President Obama needs every vote he can get in the House of Representatives for health care this week. So it would not do to have some of his best friends on the Hill think that there is a crisis in U.S.-Israeli relations right now. Asked directly by FOX News' Bret Baer if the recent diplomatic storm is a crisis, the president said no. He spoke of the decision by a mid-level Interior Ministry official in Jerusalem to allow housing units to be built in the Jewish section of the city. "Not helpful" is how the president described the routine issuance of a building permit.


Who knew?
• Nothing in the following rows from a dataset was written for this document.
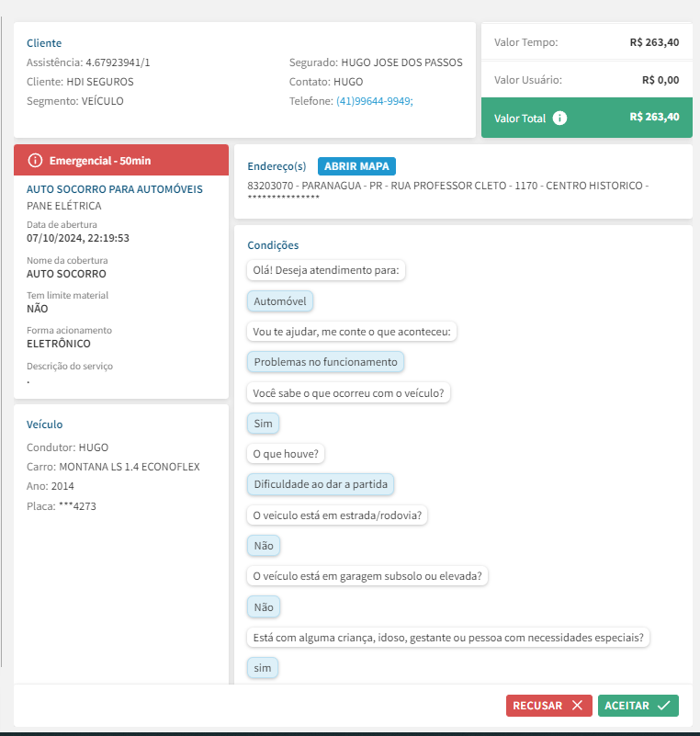
Task: Click the Emergencial - 50min red banner
Action: coord(121,161)

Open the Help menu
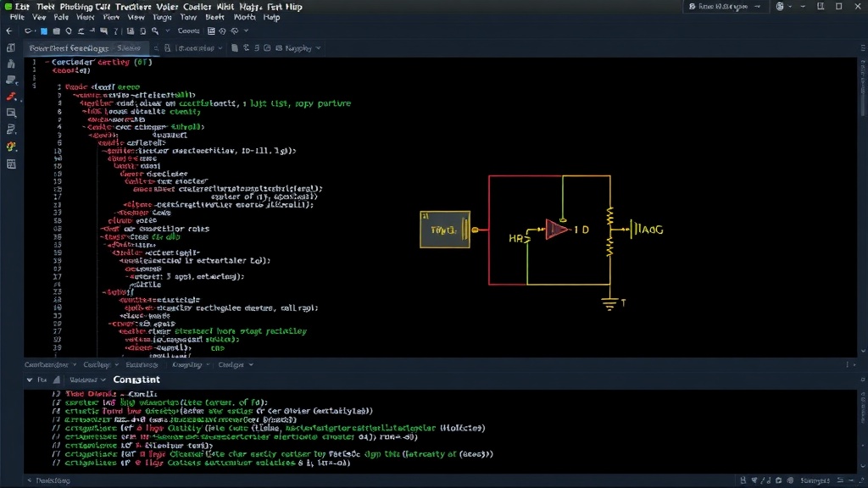pyautogui.click(x=271, y=17)
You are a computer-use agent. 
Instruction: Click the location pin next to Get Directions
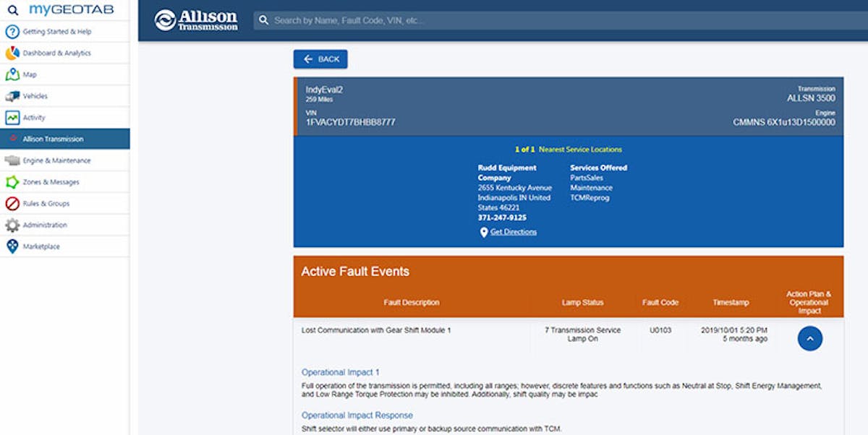click(483, 232)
Never before had even the volatile Palestinians violently protested against more apartments being built for Jews in the Jewish quarter.
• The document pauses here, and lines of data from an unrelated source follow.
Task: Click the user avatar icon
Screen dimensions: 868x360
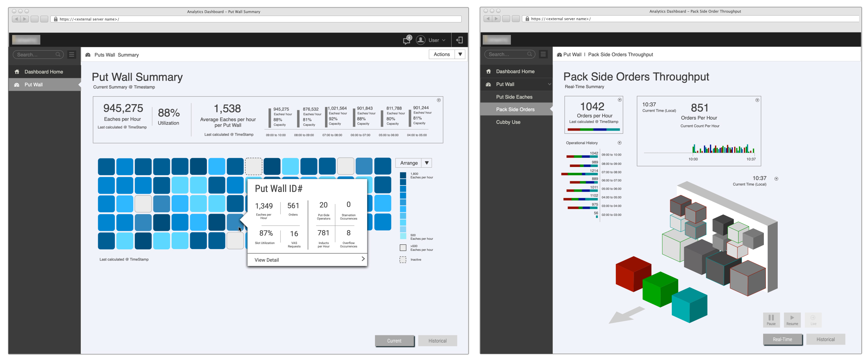Action: [x=421, y=40]
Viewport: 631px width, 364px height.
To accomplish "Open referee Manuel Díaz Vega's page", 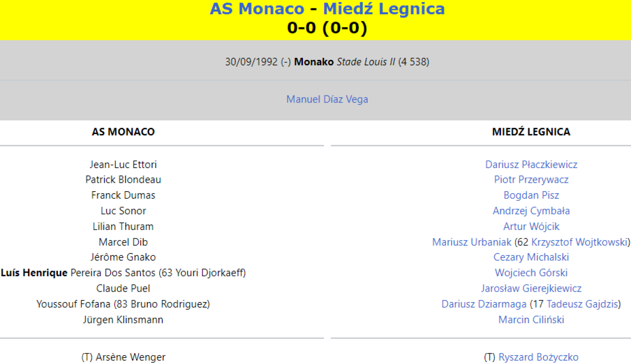I will [x=327, y=99].
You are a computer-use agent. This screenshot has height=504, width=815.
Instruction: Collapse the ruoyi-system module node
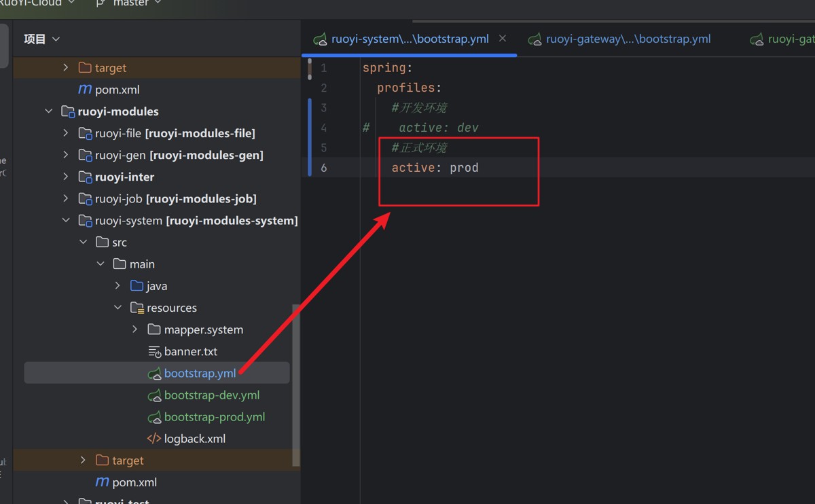pyautogui.click(x=66, y=220)
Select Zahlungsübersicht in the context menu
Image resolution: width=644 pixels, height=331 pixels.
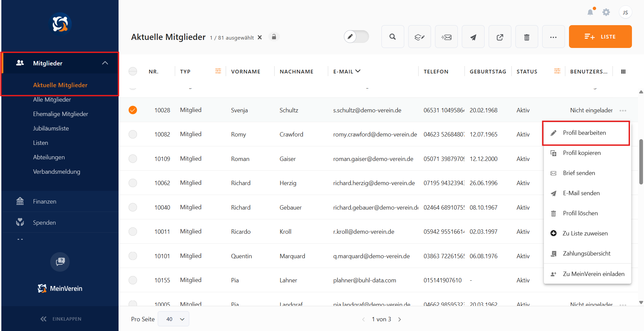(586, 254)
So what's different? They're testing us. The Palestinians want to see how far they can press the Americans. They want to drive a wedge between the Obama administration and the coalition of Likud and right-wing parties that makes up the Israeli government of Prime Minister Benjamin Netanyahu.

The Palestinians know that Obama wants to "reach out" to Muslims. If they can cause enough trouble in Israel, they know that they can raise a hue and cry among their fellow Muslims just in time for Obama's big "Entrepreneurship Summit" with Muslims, slated for April 26-28 in Washington.

If they can incite Arab youths to a new "intifada," then the Palestinian Fatah faction, these political heirs of the terrorist Yassir Arafat, think that they might topple Netanyahu's coalition. If doing that, they hope to bring to power in Jerusalem an Israeli government more willing to hand over territory to meet insatiable Palestinian demands.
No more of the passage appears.